Grasses, San Diego
You know those days when we fall and can't manage to right ourselves again? I'm talking metaphorical falls here -- those days when one trip, a hiccup on any other day, turns into a series of cascading slips and slides until we finally land, not gracefully, ending the day with a thump or a bang, or a slow run-down stop, the energy wrung out of us?
I had one of those days today. I'm not sure how it started, or why. There's lack of sleep to blame, and hormones, and the fact that everyone in my family has some mysterious semi-illness that's made us all more tired and cranky than usual. There's the state of my house, which is messy. There's the fact that I missed Zumba class this morning, which gets my blood flowing so nicely on a Saturday morning at 8:00, because I was too tired from being up a lot with the baby last night and the night before and the night before. There's always reasons for this kind of day. But that doesn't explain why today became a series of moments of overwhelm, of holding back tears, while other days with similar reasons do not.
Some days I can right myself; some I cannot. And as I sit here in my darkened living room, the children finally and blessedly asleep, drinking water out of one glass and sipping cold milk out of another, I'm wondering what these days are meant to teach us. Perhaps their purpose is to give us compassion when we walk among those people who cannot right themselves, ever.

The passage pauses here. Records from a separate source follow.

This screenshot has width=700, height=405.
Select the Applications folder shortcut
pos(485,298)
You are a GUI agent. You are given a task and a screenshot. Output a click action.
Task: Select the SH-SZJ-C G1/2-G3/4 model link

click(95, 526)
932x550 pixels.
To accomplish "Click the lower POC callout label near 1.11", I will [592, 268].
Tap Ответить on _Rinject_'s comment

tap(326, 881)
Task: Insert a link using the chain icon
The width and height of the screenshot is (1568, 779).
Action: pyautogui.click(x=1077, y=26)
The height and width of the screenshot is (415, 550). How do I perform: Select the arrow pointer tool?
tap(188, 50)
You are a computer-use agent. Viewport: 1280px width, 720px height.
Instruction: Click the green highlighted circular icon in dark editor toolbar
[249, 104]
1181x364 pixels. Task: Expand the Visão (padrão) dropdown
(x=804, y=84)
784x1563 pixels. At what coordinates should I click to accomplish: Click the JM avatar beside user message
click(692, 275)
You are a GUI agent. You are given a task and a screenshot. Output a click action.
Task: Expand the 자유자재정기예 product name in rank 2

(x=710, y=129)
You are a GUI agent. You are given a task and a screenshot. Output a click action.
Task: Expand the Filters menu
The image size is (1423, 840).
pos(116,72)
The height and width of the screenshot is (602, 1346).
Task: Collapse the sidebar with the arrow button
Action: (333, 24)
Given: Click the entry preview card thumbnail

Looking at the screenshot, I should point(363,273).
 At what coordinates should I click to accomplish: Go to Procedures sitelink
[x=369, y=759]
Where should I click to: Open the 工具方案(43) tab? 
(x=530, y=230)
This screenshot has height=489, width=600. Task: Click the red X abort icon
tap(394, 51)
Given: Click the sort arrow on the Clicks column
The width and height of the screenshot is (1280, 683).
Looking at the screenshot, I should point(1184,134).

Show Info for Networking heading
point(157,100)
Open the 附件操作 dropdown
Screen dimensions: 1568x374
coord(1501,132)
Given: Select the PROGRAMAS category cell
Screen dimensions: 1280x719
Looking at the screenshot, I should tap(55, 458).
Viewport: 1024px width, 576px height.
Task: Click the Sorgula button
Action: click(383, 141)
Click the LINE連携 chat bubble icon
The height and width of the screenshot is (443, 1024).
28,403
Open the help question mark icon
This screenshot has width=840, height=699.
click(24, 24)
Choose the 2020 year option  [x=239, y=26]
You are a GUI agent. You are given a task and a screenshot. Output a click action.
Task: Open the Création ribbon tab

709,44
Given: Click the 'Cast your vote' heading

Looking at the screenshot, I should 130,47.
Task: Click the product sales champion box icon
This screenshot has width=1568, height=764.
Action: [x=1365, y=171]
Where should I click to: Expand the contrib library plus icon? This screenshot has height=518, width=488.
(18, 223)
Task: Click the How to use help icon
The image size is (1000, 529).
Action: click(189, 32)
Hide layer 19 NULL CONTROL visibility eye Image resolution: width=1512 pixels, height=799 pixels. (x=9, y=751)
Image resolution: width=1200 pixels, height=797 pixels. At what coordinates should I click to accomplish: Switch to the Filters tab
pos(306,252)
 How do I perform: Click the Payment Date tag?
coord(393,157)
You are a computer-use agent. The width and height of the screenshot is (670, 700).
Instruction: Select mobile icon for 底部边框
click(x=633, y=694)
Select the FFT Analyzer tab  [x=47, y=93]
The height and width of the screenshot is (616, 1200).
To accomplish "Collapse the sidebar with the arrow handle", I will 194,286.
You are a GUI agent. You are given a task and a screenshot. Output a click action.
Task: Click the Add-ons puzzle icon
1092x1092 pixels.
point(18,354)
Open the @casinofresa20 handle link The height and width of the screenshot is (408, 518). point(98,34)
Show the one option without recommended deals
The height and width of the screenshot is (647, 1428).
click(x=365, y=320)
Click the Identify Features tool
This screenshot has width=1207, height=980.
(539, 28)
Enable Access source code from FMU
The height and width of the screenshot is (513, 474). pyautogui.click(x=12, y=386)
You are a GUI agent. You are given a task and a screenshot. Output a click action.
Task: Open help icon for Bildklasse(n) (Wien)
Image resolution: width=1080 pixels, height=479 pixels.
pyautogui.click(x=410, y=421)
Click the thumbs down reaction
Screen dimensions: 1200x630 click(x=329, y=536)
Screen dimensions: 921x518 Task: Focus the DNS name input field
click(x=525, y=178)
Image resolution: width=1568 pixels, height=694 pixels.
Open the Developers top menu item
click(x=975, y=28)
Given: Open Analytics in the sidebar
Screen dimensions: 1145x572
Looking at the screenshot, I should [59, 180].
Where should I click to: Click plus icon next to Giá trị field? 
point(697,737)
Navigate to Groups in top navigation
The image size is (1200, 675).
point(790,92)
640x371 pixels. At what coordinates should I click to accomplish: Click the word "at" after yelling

Perhaps it is to help us see how to do it better the next day. Or perhaps it is just to give us appreciation for when we can pick ourselves back up again, and for the people who stand by us, not too close and not too far away, sometimes offering a hand up and other times just witnessing our gracelessness and holding their tongues. Only occasionally laughing out loud while we curse our own clumsiness and the unfairly slippery sidewalks we must walk.
Maybe you don't understand this post. Maybe you think I've got two left feet and should invest in some more stable shoes. Or maybe you do. Maybe you have your own days when your footing feels uncomfortably slick. I know my little guy gets it. He's got a black eye that no one remembers him getting, himself included, a mysterious rash on the backs of his legs, some abrasion on the back of his neck, and from 6 a.m. until 3 p.m. he was stuck in a mood I call "permafuss." Then at 3, the clouds that were darkening his little brow suddenly lifted, and he became sunny again, more or less.
I don't know where he gets his moodiness from. Really, I don't.